David de Meza (Letters, THES, June 11) believes I am in error in criticising the background paper to Dearing (Report 7) because it measures the extra value of a graduate to an employer as equal to the extra cost to the employer. He argues that "the purpose of the exercise was to determine if the flow of graduates should be increased" and that what mattered was what was happening on the margins of this market.
We both agree that economic theory predicts that employers will employ a class of workers until the value of the last worker employed just equals the extra cost of employing them. But what is equally true is that the same economic theory predicts that workers will supply their services until the benefits to the last worker coaxed into this market are just equal to the cost to him or her of providing their services. So the last worker makes no net gain.

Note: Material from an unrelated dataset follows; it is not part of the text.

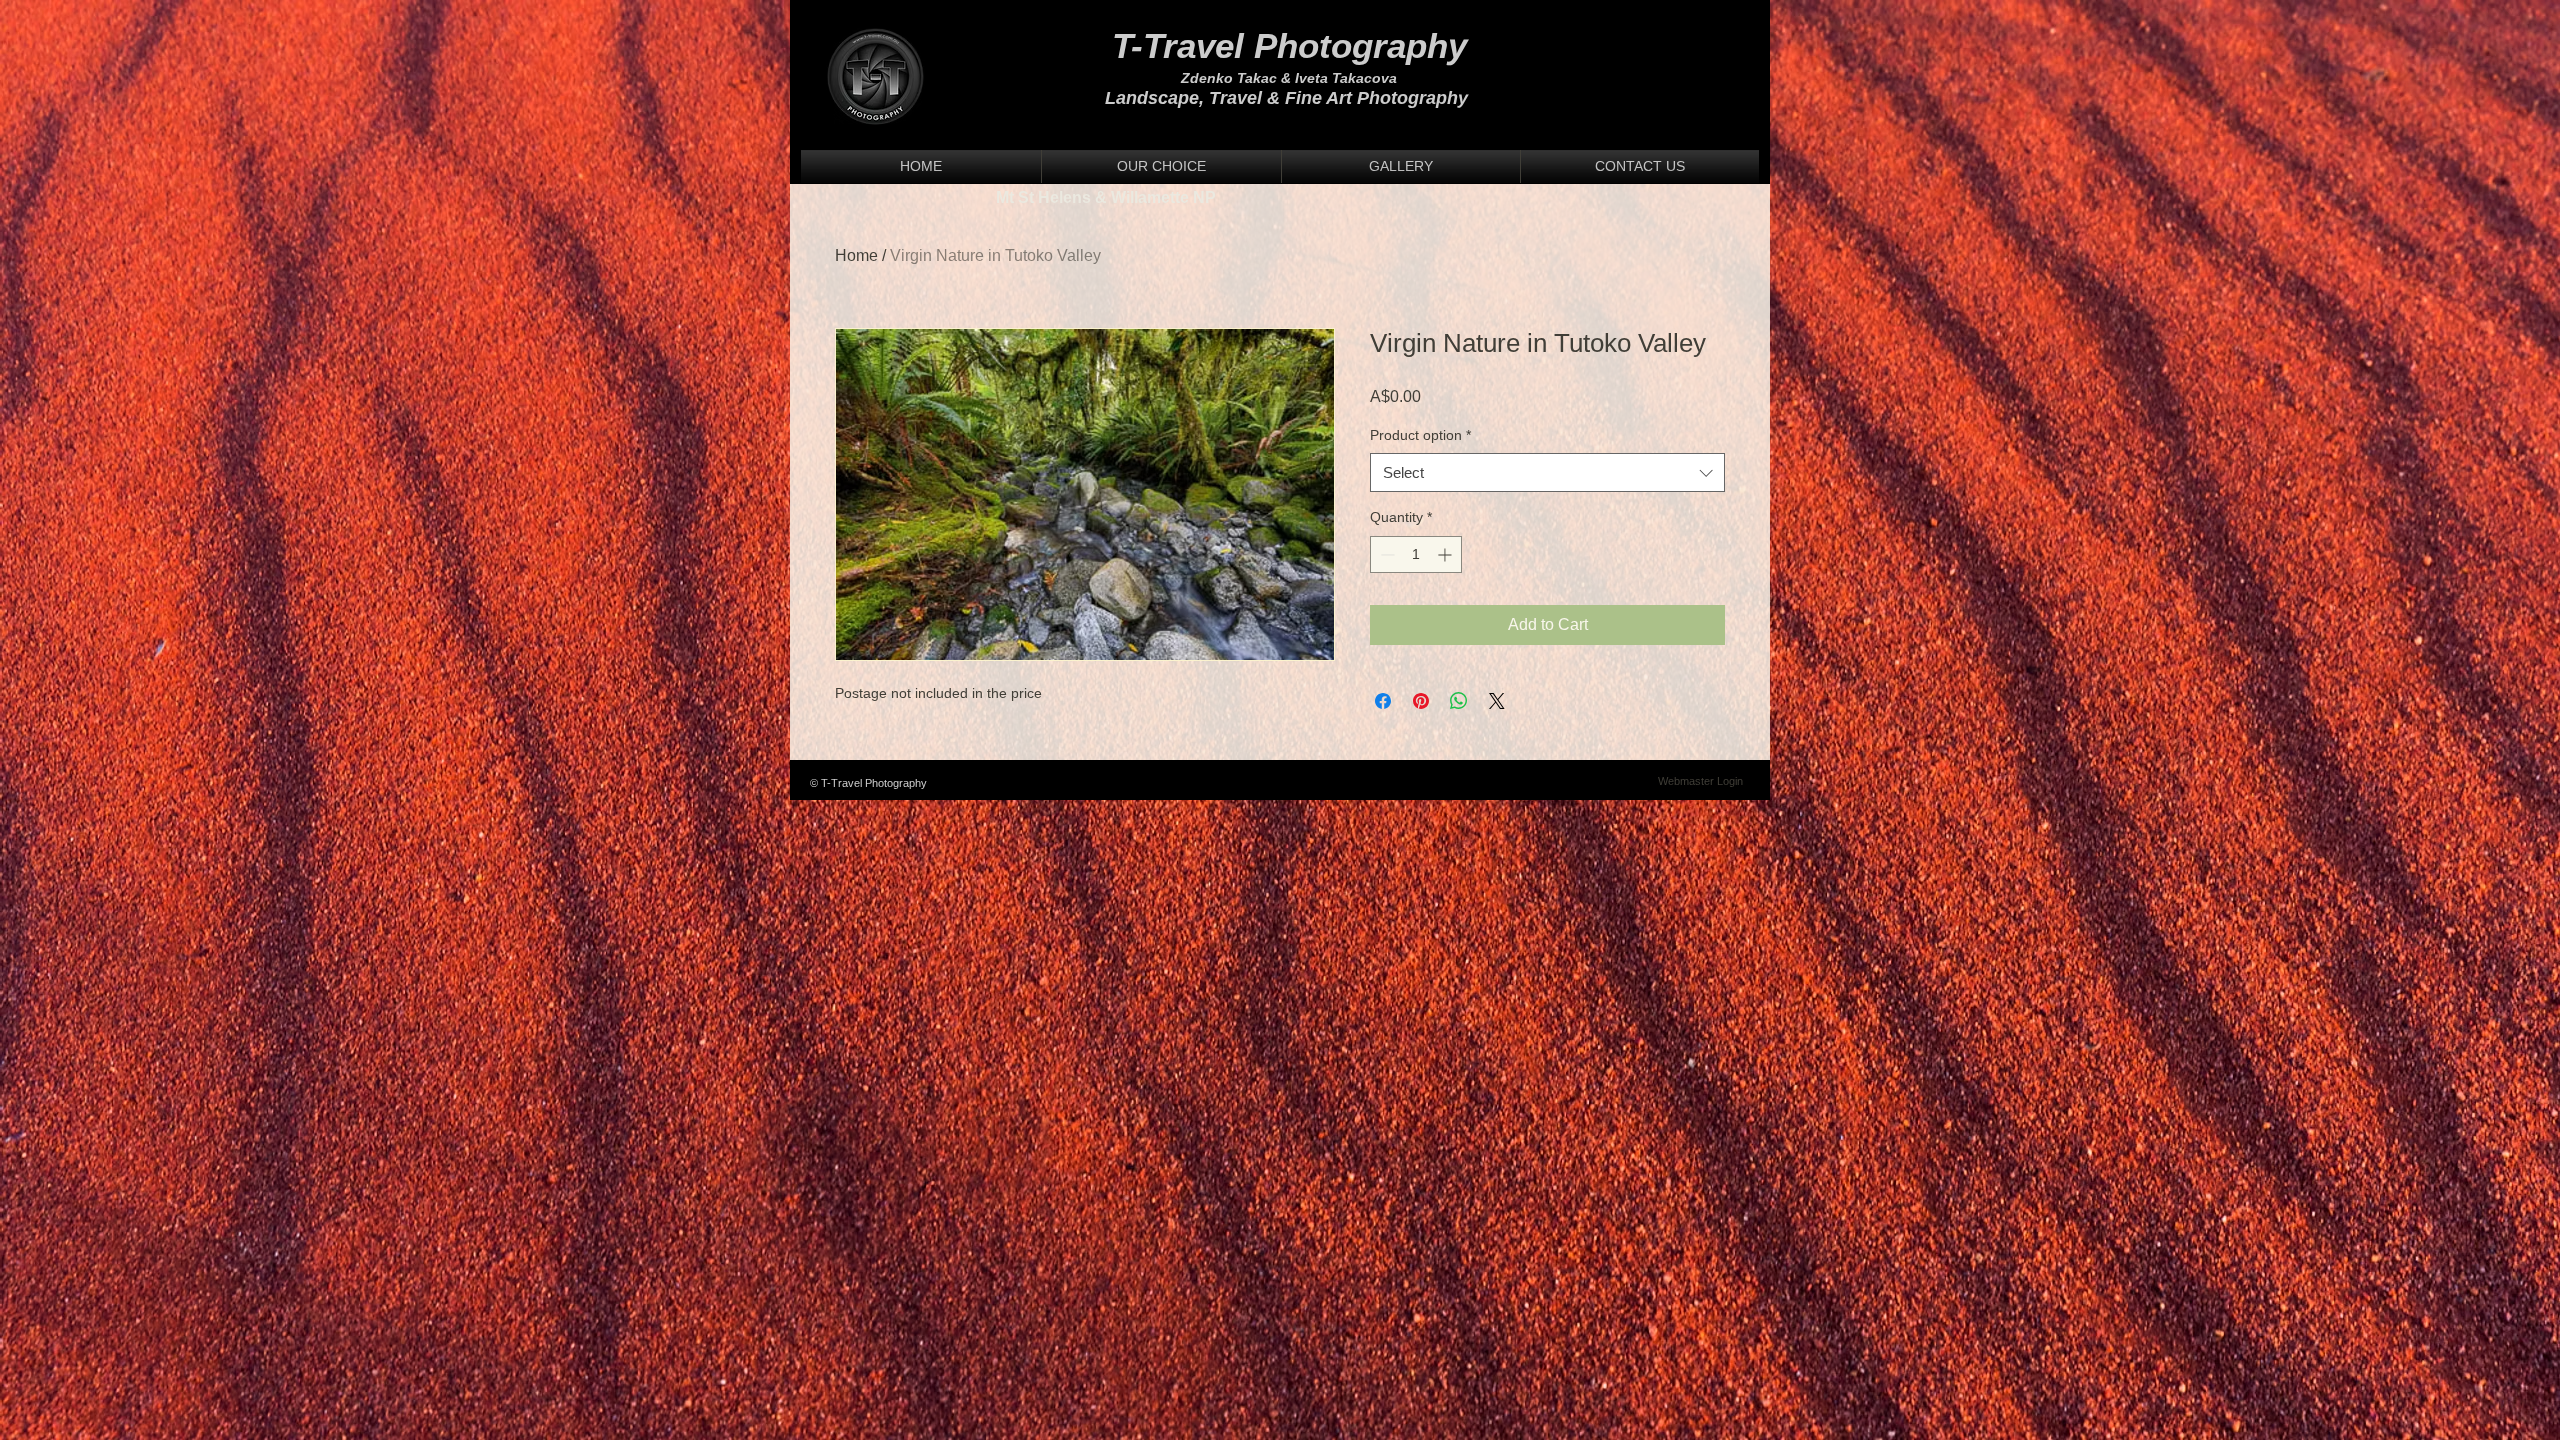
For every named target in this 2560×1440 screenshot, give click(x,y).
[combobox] (1547, 472)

So, on the margin, neither the employer nor the last graduate employed makes any net gain. I would not suggest using either measure as an estimate of the gains to employers and graduates from higher education. Indeed, it would be a mistake to describe these as estimates of gains, they are definitions of equilibrium conditions that apply only on the margin.

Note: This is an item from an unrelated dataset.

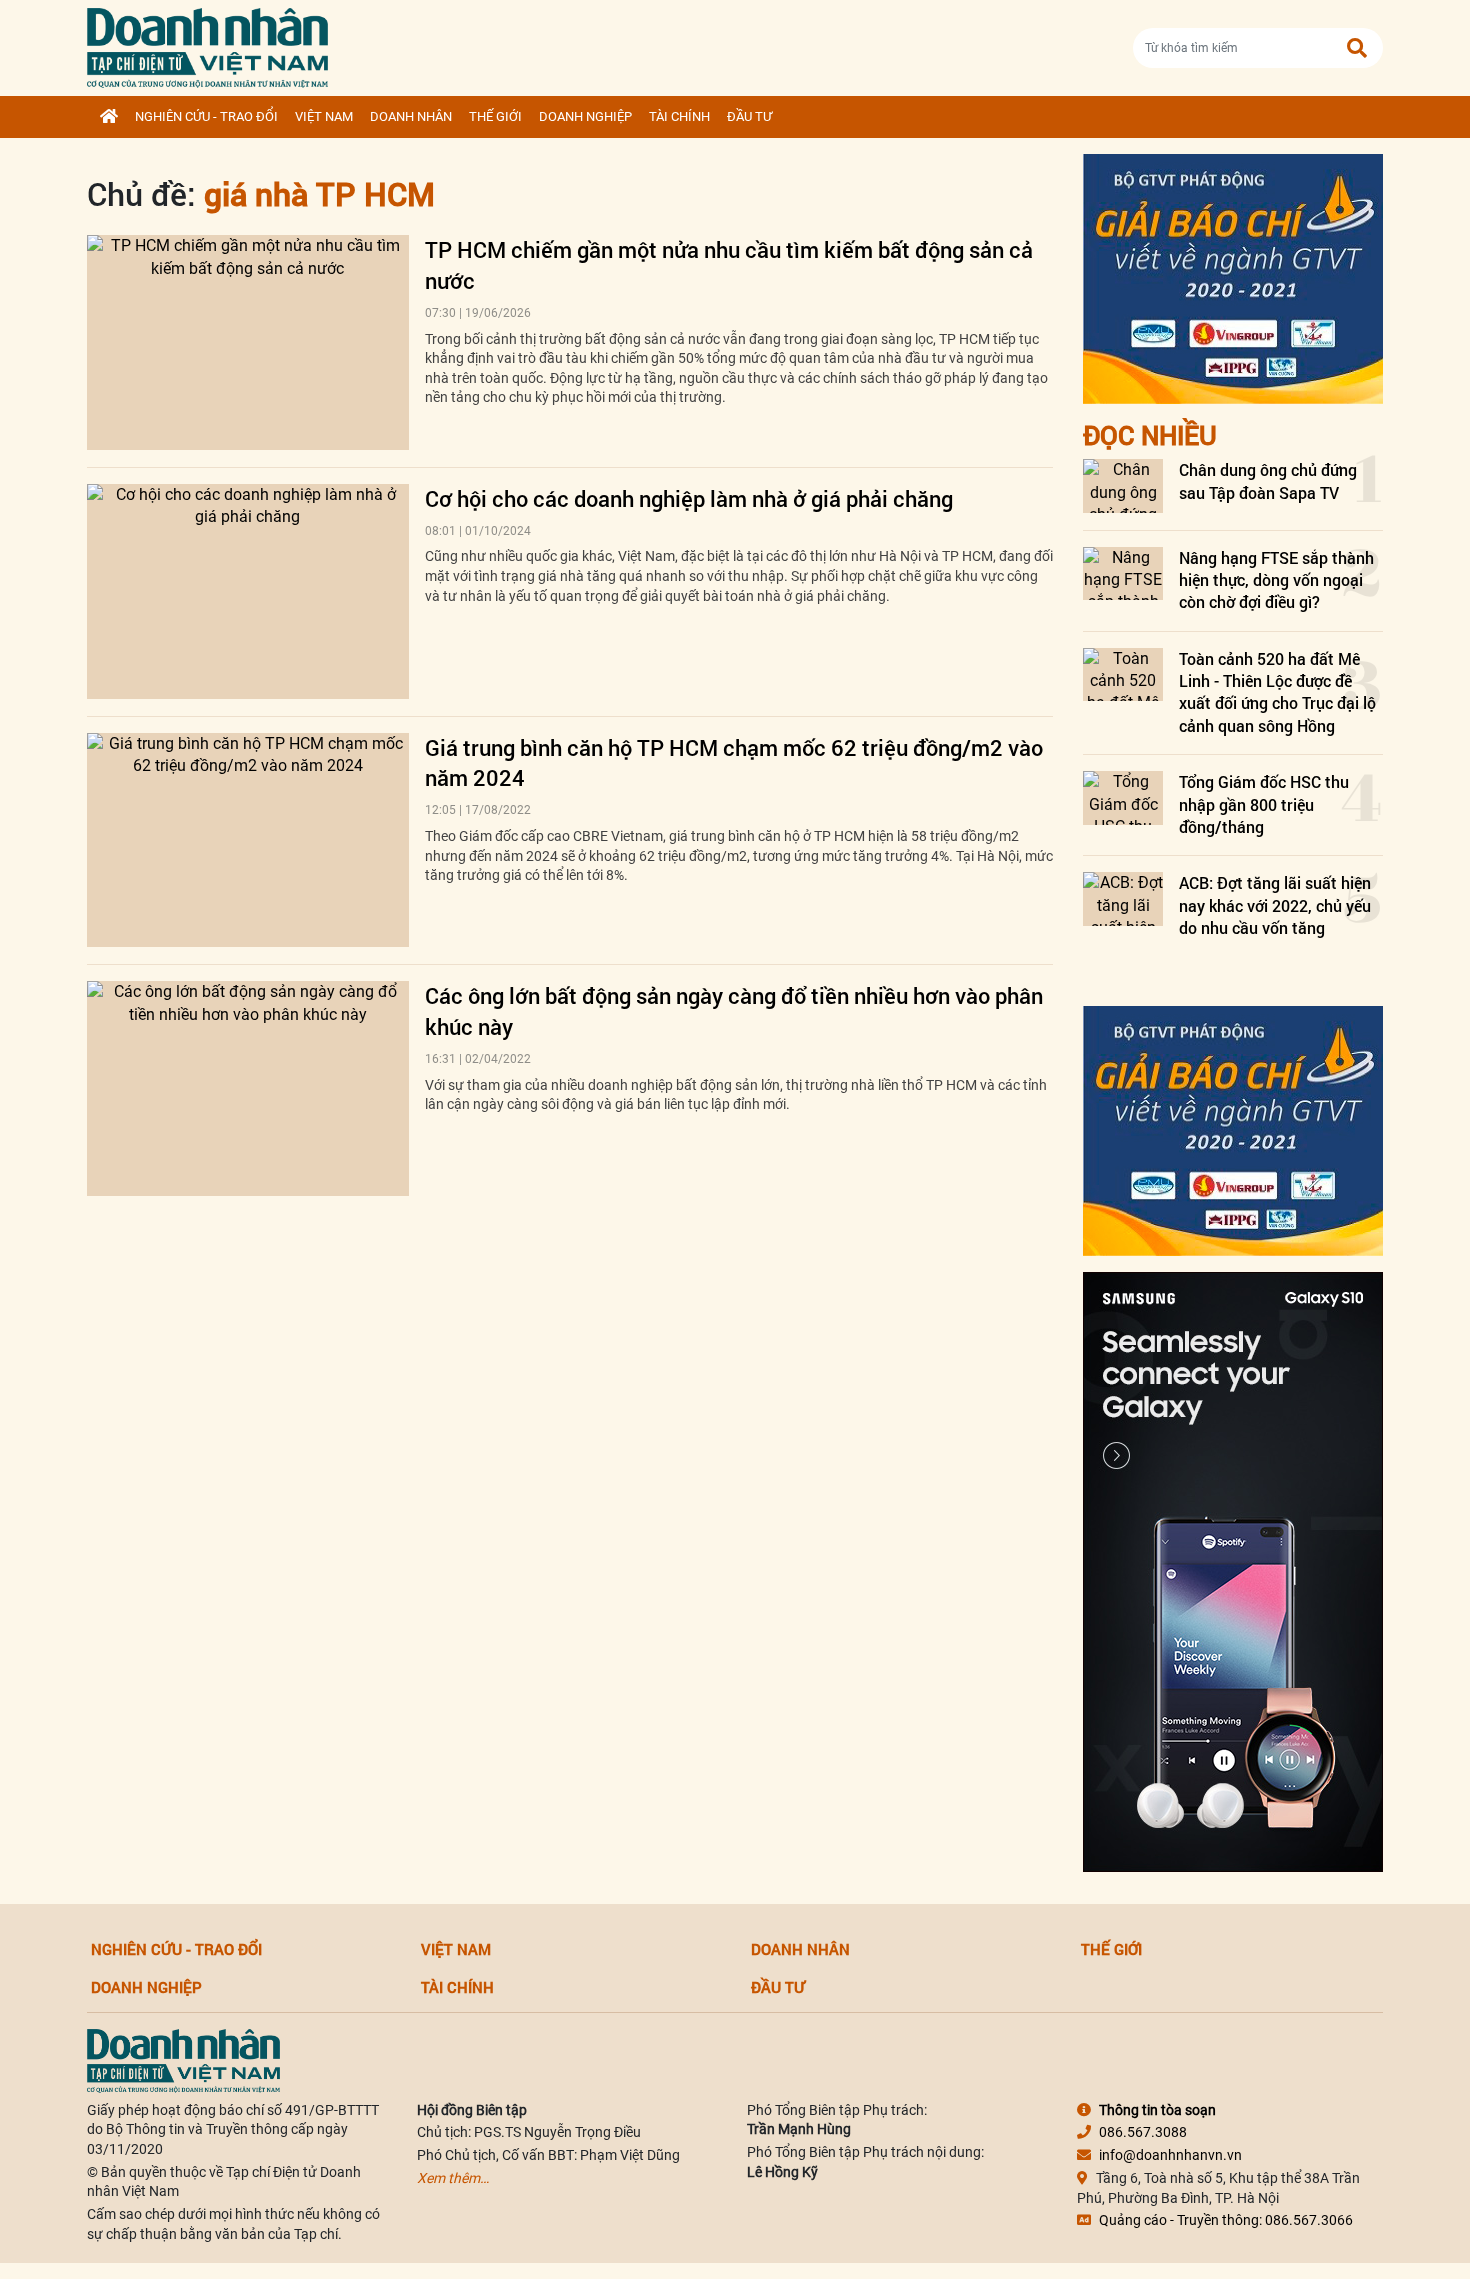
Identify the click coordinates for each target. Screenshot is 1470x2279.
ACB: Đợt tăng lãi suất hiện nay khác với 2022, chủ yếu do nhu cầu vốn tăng (1275, 905)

The problem arises if we use what is essentially a theory of short-run factor pricing using marginal analysis to establish the returns to investment in human capital. Clearly employers and graduates both benefit from graduate services (apart from the special case of the last worker employed). De Meza confuses what may have been the political impetus behind Dearing's report with the principles Dearing espoused and made explicit, that is: "The various beneficiaries of higher education should share its costs." If we are applying Dearing principles, these beneficiaries potentially include all employers of graduates, as well as all graduates. It is not just restricted to the case of those associated with expansion on the margin as De Meza thinks. But the methodology adopted in Report 7 simply assumes away all net benefits from higher education to employers by definition. And that is clearly wrong.